Our booth was open and inviting, and spacious enough to allow multiple large simultaneous conversations. Unfortunately, this meant it was a difficult for one unmiced person to fill the space, especially with the high ceiling catching a lot of the ambient noise in the hall. Miraculously we all seemed to escape with our voices intact. We had a well-stocked fridge in our booth; after some experimentation I found that soda was much more effective at soothing my throat than plain water. Much to my chagrin, the local staff quickly (after only my second can) dubbed me "Coke Boy". It was certainly a misplaced nickname, as I very seldom drink soda back in the states3. That said, I found the taste of the local soda Guaraná very appealing; it's a shame it isn't common in the US (assuming you can get it at all -- something I need to check the next time I'm at BevMo).
CodeBreakers and Solaris
The high point of the conference was, without a doubt, the people we met. Going to an open source conference as emissaries from a not-yet-open-source operating system, I was concerned we would be facing a surly welcome. To the contrary, almost everyone I talked to seemed more focused on technology than dogma. A few were justifiably skeptical4, but most were eager to see what were about, if not install Solaris as quickly as they could. It is almost inconceivable that the original plan was to bring 10 DVDs; we went through enough of the couple hundred we brought on the first day that we had to carefully ration the remains5. Perhaps the most enthusiastic were Thiago, Iru, and others from CodeBreakers, who are already working to form an OpenSolaris user group in Brazil. Hopefully we'll be able to make it to CONISLI in November to see them again, and the group they have started.

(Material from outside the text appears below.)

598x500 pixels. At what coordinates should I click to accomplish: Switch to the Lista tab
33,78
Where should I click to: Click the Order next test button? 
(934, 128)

As much fun as the conference was, it was exhausting. We all slept extremely well the last evening.
1As Eric quickly discovered, the metallic wrappers around the chocolate candies would make a silvery mess of anyone's hands who ate enough of them. This was not intentional.
2Often written the night before. Or sometimes just a few hours before. Interestingly, the more impromptu the materials, the better they seemed to be. It shouldn't be too surprising; this let us tailor the content to our audience, which is always a recipe for more effective communication.
3 I suppose it's better than "Crack Baby".
4 While Sun has a long history of contributing open source, Solaris is unlike anything we, or anyone else, have done before.
5 Which for me meant: give one to anyone who came up to me and asked.